As I am retired, I use my car very sparingly, averaging less than 1,500 miles per year. I’m also VERY frugal with water and electricity and am a vegetarian for both ethical and conservation reasons (a pound of beef is reported to require 1,780 gallons of water to produce). Fortunately, the Central Valley is America’s vast salad bowl, producing almost one half of all fruits and vegetables for the U.S., so it is easy to buy local produce and nuts.

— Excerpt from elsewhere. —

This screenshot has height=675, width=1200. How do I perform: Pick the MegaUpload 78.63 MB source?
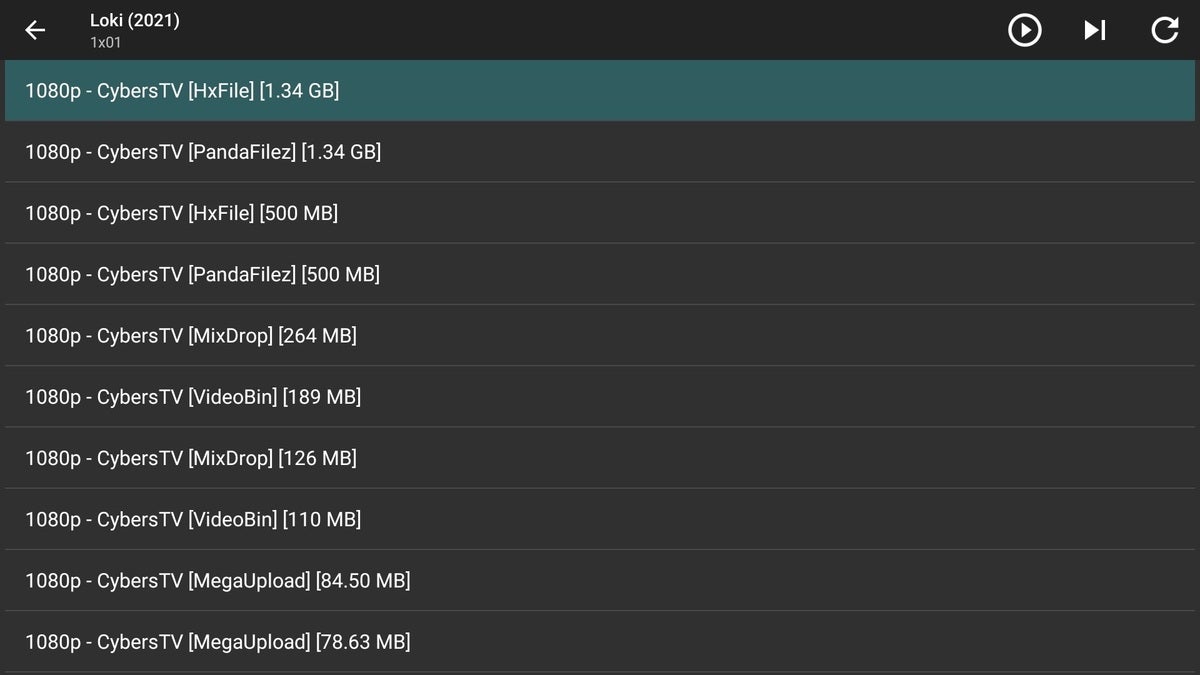600,641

If I lived in a house, I’d have a vegetable and herb garden, fruit trees, and do rainwater collection, along with solar panels.
My apartment was built in 2007 and is well insulated and fairly energy-efficient, as required by California’s building standards (yes, I believe firmly in the government’s ability to affect positive change through regulation).
Last week a young man in a retail grocery store couldn’t understand why I made a special trip back to my car to get cloth bags for my purchases. He did not know that plastic is made from petroleum and seemed unfazed by the information. I despair at the inability of people (particularly in the U.S.) to connect the rash of climate castastrophes (F5 tornadoes, extreme drought, massive wild fires, record-breaking floods) of recent years to their own actions (driving 12 mpg trucks, eating meat 7 days a week, our mega-consume-and-dispose culture).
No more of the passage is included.